Palermo Cruise
Traditions, culture and cuisine in Trinacria
A vacation to Italy with MSC Cruises is the perfect chance to visit the regional capital of Sicily.
A lively, bustling, noisy port, Palermo yet holds an unrivalled display of Norman art and architecture and Baroque churches, combined with a warren of medieval streets and markets.
With Sicily’s greatest concentration of sights, and the biggest historic centre in Italy bar Rome, Palermo is a complex, multilayered port that can easily feel overwhelming if you try to do or see too much in one Mediterranean cruise visit.
The best thing to do here is just to wander as the fancy takes you, sifting through Palermo’s jumbled layers of crumbling architecture, along deserted back alleys, then suddenly emerging in the midst of an ebullient street market.
Select an area (La Kalsa, or the sprawling markets of Ballarò), and enjoy your cruise excursion.
Across Via Maqueda is Piazza Pretoria, floodlit at night to highlight the nude figures of its great central fountain, with its racy sixteenth-century Florentine design.
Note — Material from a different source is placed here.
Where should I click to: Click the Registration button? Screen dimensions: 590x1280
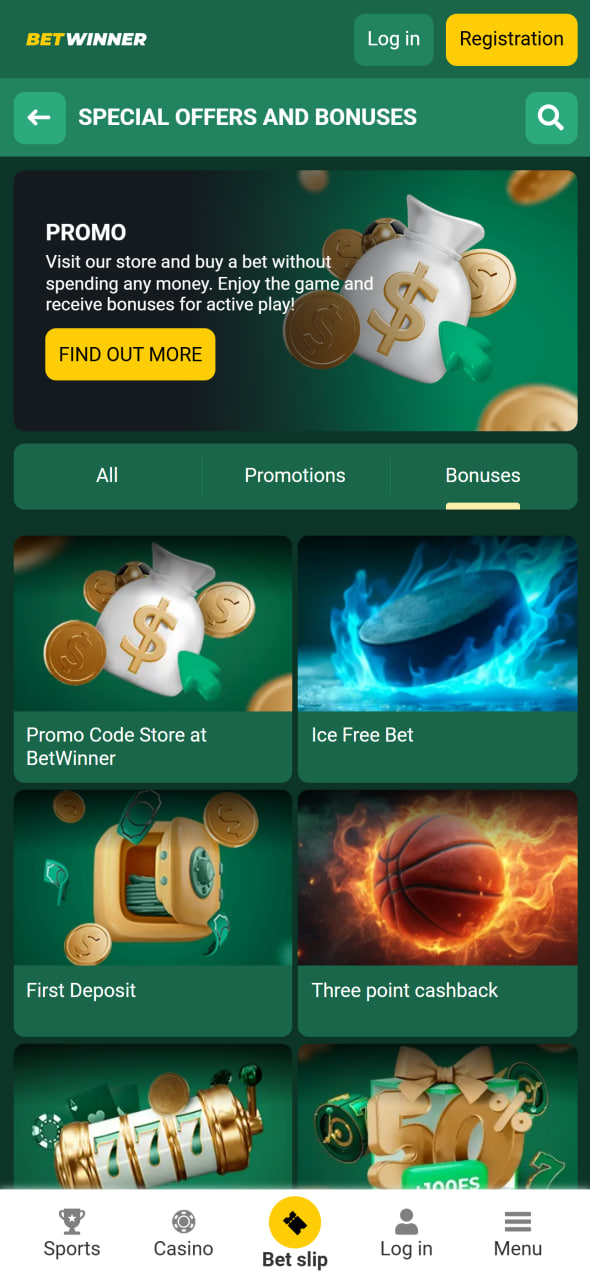point(512,40)
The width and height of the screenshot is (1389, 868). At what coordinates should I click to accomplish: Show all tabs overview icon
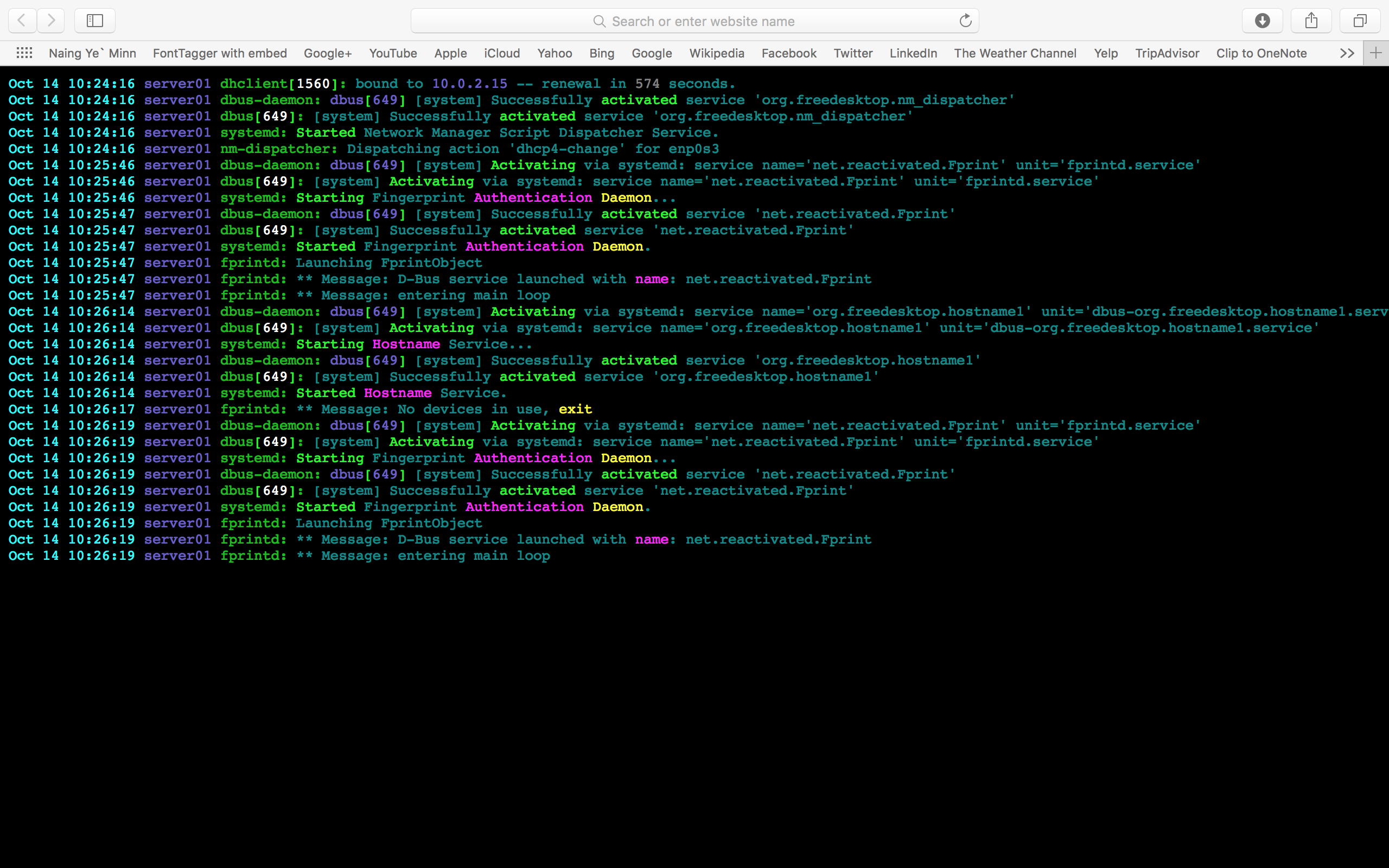click(x=1360, y=21)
The piazza also holds the restored town hall, while towering above both square and fountain is the massive flank of Santa Caterina, Sicilian Baroque at its most exuberant, every inch of the enormous interior covered in a wildly decorative relief-work.
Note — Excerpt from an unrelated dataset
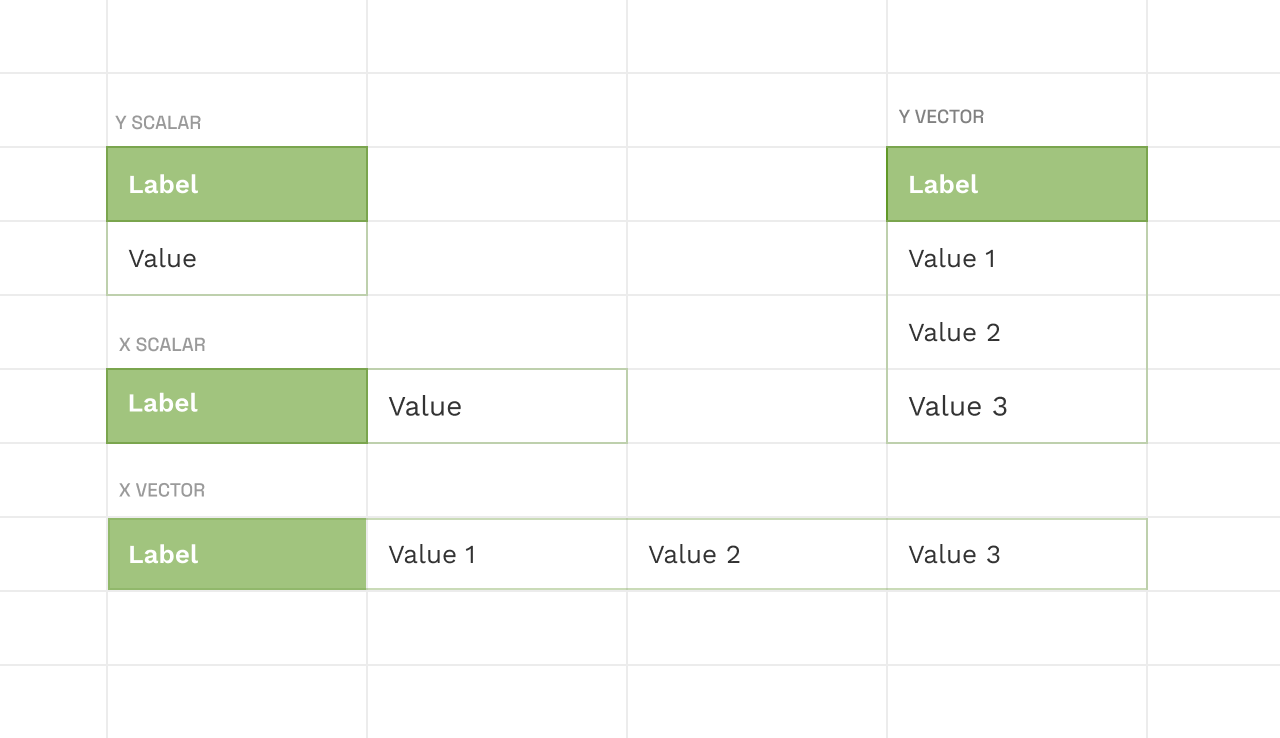Click the empty cell below Y VECTOR Value 3
The width and height of the screenshot is (1280, 738).
[x=1017, y=480]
On the south of the island, a couple of kilometres below modern Agrigento, a series of Doric temples – the most captivating of Sicilian Greek remains and a grouping unique outside Greece – are strung out along a ridge facing the sea. Greek colonists surrounded it with a mighty wall, formed in part by a higher ridge on which stood the acropolis. The southern limit of the ancient city was a second, lower ridge and in the fifth century BC it was here, in the “Valle dei Templi”, that the city architects erected their sacred buildings.